Pelo fato de Flores ser considerado uma figura relevante para Cusco, a bandeira apresentada por ele passou a ser utilizada por moradores da cidade em comemorações e outros eventos da região. Mesmo depois que ele morreu, o símbolo foi mantido.
A bandeira possui as mesmas sete cores do arco-íris: vermelho, laranja, amarelo, verde, azul, anil e violeta. Em 1978, o governo de Cusco adotou oficialmente o símbolo.
Desde a sua oficialização, a bandeira tornou-se alvo de polêmicas na cidade. Pouco depois, muitos moradores passaram a defender uma mudança, em razão das constantes comparações com a comunidade LGBT. Há também aqueles que criticam o fato de que nunca foi comprovado que o estandarte era utilizado pelos Incas.
Comparação com bandeira gay
No mesmo ano em que o arco-íris foi oficializado na bandeira de Cusco, ele também se tornou símbolo do movimento LGBT. Os historiadores da região ressaltam que o fato é apenas uma coincidência. "Não existe nenhuma relação entre essas bandeiras, até porque a de Cusco era utilizada muito antes", afirma Lumbreras.
O responsável por idealizar o estandarte gay foi o artista norte-americano Gilbert Baker, que morreu no ano passado. Ele criou a bandeira para o Dia de Liberdade Gay de San Francisco, na Califórnia. Baker costumava explicar que utilizou o arco-íris pois acreditava que o símbolo transmite a ideia de diversidade e inclusão.

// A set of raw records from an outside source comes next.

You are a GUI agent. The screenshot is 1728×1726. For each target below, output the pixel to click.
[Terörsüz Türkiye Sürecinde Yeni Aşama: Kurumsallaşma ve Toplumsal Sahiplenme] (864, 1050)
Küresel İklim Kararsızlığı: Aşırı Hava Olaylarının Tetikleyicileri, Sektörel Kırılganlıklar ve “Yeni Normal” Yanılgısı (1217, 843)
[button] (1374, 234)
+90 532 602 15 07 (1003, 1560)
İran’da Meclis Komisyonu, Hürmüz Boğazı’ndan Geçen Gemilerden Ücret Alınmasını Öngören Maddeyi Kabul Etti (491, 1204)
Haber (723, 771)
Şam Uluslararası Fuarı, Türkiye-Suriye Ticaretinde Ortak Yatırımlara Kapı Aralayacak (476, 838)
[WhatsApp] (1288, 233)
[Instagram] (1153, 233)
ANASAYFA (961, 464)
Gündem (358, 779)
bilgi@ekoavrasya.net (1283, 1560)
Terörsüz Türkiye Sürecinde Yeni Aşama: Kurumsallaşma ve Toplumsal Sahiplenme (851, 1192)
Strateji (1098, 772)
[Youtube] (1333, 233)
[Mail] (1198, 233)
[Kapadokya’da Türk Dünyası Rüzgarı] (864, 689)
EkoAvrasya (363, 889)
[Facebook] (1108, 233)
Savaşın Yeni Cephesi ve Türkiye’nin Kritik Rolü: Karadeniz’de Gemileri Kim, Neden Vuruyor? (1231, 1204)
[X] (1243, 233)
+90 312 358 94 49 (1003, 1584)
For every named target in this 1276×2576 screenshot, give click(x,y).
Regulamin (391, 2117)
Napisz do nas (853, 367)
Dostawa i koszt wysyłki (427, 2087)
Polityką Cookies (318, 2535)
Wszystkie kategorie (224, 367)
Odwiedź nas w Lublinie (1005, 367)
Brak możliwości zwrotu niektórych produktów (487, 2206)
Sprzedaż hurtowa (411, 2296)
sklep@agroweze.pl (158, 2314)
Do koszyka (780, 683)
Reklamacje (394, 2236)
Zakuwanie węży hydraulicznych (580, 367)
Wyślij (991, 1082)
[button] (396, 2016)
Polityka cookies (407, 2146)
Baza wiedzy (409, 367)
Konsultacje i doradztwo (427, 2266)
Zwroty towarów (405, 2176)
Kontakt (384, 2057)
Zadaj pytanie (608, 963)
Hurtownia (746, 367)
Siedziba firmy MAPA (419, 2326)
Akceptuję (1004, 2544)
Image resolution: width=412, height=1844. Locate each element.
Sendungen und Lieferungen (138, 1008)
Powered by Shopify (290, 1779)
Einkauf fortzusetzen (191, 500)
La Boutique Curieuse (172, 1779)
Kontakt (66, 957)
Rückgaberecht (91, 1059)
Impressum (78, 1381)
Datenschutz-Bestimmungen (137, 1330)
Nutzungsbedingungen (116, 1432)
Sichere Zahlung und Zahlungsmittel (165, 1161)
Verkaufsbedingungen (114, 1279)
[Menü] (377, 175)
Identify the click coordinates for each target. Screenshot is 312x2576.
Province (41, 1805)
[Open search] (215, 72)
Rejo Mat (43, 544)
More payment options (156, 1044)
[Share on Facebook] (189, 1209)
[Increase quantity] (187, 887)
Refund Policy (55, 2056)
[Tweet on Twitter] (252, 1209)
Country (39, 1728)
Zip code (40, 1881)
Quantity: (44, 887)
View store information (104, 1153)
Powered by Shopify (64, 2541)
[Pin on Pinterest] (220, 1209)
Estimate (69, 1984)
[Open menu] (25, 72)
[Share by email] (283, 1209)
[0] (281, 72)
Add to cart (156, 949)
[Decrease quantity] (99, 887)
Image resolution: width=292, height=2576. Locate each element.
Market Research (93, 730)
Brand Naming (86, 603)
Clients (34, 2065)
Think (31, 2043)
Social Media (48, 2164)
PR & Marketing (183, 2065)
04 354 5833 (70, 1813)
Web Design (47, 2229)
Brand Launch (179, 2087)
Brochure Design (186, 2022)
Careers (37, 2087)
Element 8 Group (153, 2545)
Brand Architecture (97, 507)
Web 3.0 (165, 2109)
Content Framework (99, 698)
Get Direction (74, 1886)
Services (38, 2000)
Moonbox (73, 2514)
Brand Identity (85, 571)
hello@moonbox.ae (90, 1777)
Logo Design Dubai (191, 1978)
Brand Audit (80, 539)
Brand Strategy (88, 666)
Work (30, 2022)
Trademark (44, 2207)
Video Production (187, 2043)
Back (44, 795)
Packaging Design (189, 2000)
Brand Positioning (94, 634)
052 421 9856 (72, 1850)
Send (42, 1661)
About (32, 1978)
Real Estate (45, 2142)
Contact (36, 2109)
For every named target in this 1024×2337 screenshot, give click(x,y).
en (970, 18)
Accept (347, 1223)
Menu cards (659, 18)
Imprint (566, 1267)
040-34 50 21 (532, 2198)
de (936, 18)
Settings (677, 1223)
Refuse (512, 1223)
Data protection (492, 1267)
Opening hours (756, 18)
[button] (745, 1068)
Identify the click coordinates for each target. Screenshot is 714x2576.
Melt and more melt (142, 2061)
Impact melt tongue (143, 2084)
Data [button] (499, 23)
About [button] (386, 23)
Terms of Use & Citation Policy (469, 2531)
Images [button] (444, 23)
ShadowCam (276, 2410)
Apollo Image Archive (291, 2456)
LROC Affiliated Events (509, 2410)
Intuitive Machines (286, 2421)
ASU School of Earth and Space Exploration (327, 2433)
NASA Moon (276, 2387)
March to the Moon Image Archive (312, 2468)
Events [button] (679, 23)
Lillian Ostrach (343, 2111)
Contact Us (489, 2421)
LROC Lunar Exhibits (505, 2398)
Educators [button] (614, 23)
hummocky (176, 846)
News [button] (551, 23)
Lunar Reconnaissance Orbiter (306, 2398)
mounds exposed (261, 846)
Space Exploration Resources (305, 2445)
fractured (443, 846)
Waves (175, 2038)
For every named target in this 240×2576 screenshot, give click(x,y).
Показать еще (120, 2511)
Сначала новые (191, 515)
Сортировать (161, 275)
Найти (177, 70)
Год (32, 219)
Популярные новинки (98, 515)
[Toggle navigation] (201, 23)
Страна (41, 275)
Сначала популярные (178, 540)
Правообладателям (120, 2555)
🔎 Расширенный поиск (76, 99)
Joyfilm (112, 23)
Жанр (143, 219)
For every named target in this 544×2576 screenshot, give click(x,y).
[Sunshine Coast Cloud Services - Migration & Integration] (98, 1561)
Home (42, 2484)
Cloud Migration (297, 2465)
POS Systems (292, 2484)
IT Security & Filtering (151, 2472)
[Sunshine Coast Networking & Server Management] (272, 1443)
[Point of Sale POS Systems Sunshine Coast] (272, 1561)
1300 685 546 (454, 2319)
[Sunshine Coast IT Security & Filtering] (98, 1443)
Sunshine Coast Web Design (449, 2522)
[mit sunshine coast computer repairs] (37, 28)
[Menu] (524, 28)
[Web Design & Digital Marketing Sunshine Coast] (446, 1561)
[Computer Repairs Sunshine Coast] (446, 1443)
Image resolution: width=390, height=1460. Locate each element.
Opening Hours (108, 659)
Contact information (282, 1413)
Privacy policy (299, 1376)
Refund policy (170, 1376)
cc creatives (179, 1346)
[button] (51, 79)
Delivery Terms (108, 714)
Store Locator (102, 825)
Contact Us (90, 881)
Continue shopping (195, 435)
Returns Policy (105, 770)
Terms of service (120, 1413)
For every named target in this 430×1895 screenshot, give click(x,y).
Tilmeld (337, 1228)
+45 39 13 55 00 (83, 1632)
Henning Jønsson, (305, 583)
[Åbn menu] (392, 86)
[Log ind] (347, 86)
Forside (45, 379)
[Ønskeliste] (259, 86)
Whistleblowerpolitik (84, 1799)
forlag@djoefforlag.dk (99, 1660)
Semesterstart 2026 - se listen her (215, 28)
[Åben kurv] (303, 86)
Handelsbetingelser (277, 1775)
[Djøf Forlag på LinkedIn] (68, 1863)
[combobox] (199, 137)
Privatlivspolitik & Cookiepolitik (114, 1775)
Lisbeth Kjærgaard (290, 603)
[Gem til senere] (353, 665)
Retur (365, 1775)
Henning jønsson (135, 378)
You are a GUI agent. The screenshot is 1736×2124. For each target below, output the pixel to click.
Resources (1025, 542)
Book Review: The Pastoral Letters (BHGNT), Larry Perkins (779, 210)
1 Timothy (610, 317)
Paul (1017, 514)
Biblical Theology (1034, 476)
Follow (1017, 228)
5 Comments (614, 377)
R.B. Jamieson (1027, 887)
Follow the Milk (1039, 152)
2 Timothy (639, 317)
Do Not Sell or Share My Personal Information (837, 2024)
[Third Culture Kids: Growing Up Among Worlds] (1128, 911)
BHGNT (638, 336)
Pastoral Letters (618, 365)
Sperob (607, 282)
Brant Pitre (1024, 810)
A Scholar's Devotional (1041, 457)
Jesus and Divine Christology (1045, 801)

"Ela (a bandeira) é uma forma de mostrar, por meio das diversas cores, que podemos ser diferentes e conviver no mesmo espaço", diz o presidente da Aliança Nacional LGBTI, Toni Reis. Segundo Reis, a bandeira do arco-íris é hoje o maior símbolo do movimento. "Ela dá visibilidade para a nossa comunidade, porque é utilizada em todo o mundo", diz.
Apesar de ter o arco-íris como base, a bandeira LGBT foi criada com oito cores, cada uma delas com um significado diferente: rosa (sexualidade), vermelho (vida), laranja (cura), amarelo (luz do sol), verde (natureza), turquesa (mágica e arte), anil (harmonia e serenidade) e violeta (espírito humano).
Anos depois da criação, a bandeira LGBT foi reduzida a seis cores, desta vez sem o rosa e o anil. Posteriormente, o azul também foi retirado e substituído pelo turquesa. "Essa mudança foi uma forma de otimização para a confecção das bandeiras, porque na época era mais fácil encontrar tecidos nas seis cores atuais", afirma Reis.
Confusão entre turistas
A diferença na quantidade de cores das bandeiras - sete na bandeira de Cusco e seis na LGBT - pouco adianta para evitar comparações. O venezuelano Víctor Alfonso Hernández, que trabalha há sete meses como guia turístico em Cusco, relata que é comum haver perguntas sobre o símbolo da cidade. "Os turistas dizem que a bandeira é muito bonita e perguntam se tem alguma relação com o movimento LGBT. Quando eu digo que não tem nada a ver, eles acham engraçado, porque é muito semelhante", relata.
O próprio guia conta que também pensou tratar-se da bandeira LGBT quando chegou à cidade peruana. "No meu primeiro dia em Cusco, fui à praça da cidade para ver o desfile das Forças Armadas, que acontece todos os domingos. Quando vi os militares com uma bandeira gigante de Cusco, pensei: eles são muito liberais por aqui. Mas depois entendi que se tratava do símbolo da região."
Em recente visita a Cusco, a cineasta Chia Beloto também se confundiu ao ver o símbolo da cidade. "Logo que cheguei, reparei a bandeira, porque ela estava em todos os lados. Eu pensei: 'esta cidade é muito gay friendly (amistosa com o público gay)'. Um dia, sentei no terraço, vi a bandeira em cima de uma igreja e concluí que realmente não poderia ser algo relacionado ao movimento LGBT. Pesquisei no Google e descobri que não tem nada a ver", conta.
A designer Ellen Eres relata que sabia que não se tratava de uma bandeira LGBT, porém chegou a comentar com um guarda da cidade sobre a semelhança entre os símbolos. "Ele enfatizou que não tinha nenhuma relação entre as bandeiras e disse que achava feio relacionarem a simbologia Inca ao movimento LGBT, porque considera a homossexualidade como algo errado", diz.
Mudança de bandeira
As comparações com a bandeira LGBT fizeram com que o governo de Cusco cogitasse mudar o símbolo do arco-íris, após constantes reclamações de moradores da cidade. "Existe uma forte tradição indígena em Cusco, em razão dos Incas, por isso a região é muito conservadora. Eles tentam preservar a cultura dos antepassados", justifica Lumbreras.
Uma consulta foi realizada pelo governo de Cusco, por meio da internet, há 10 anos. Os representantes da região perguntaram aos moradores se eles queriam que a bandeira do local fosse alterada. Caso a maioria fosse favorável, seria realizado um concurso para definir o novo símbolo.
Lumbreras conta que a maioria dos moradores, no entanto, optou por manter o símbolo. "Essa ideia de mudança não prosperou."